In many work places, internet filters are put in place to prevent access to things that shouldn't be allowed at work. Obviously if you are going to look at certain things on a work computer you are an idiot, but blocking of some other 'time wasters' happens as well, so things like facebook and myspace get blocked. At the end of the day if you really feel the need to look at something blocked, whether you believe it is rightfully blocked or not, you can view it on your personal internet when you get home.
Anyway, interesting thing is the false positives that happen. The other day I was googling some semi-work related stuff to understand stress as an engineering/geological idea. This lead me to wiki page on Buckling, which appeared oddly to be blocked by works filter.
Couldn't figure this out, but someone who had seen the filter rules said there was something in there to block "uck.in" . Looking up uck.in when I got home, I saw that this is a site which provides lists of anonymous proxies, so understandably the kind of site you would want to block at work (where such proxies would allow you to bypass all works filters). However the filter for "uck.in" does not just block the hostname. This blocks any url with "uck.in" appearing anywhere in the address, be it the host, path, or part of the query string.
Confused about why uck.in would match buckling? The filter list uses regular expressions. In regular expressoin, a period is a wild card for ANY character. So will match "uck.in" as well as "uckain" "uckbin" "ucklin" "uck?in" "uck/in" "uck5in" etc... you get the idea.

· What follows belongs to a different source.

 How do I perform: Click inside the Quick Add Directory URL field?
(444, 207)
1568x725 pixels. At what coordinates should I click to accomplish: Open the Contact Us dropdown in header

A few days later, xkcd put up this comic: http://xkcd.com/537/ but the image would not display? What was going on? The image was called duckling.png. There's that nasty regex again, better block it!
So obviously there was a flaw in the filtering. We raised a ticket with the relevant group in charge of the filter, pointing out how they had mistyped the pattern and were blocking extra content. The response was "thanks, we'll take that as a suggestion", which effectively means we can't be bothered fixing it, you can't show you need access to a site for work purposes which is being blocked.
So the annoying part? If during my day to day job I one day I hit a URL with that in it, how do I know if I need access to it? It might have the exact answer to a problem I need, or it could be a bogus link trying to sell a product (this is what happens when googling for solutions). It would be very hard to show that I do need access when I obviously can't no in advance what's behind that url.
So I can see the same thing happening with government filter. They get over zealous, block extra content, but they have no motivation to fix it so why would they? Once something is falsely blocked, how can you prove it is erroneously blocked when you cannot access it in the first place to prove their is no objectionable content there?
Many other examples of why government filter would suck, this is just one.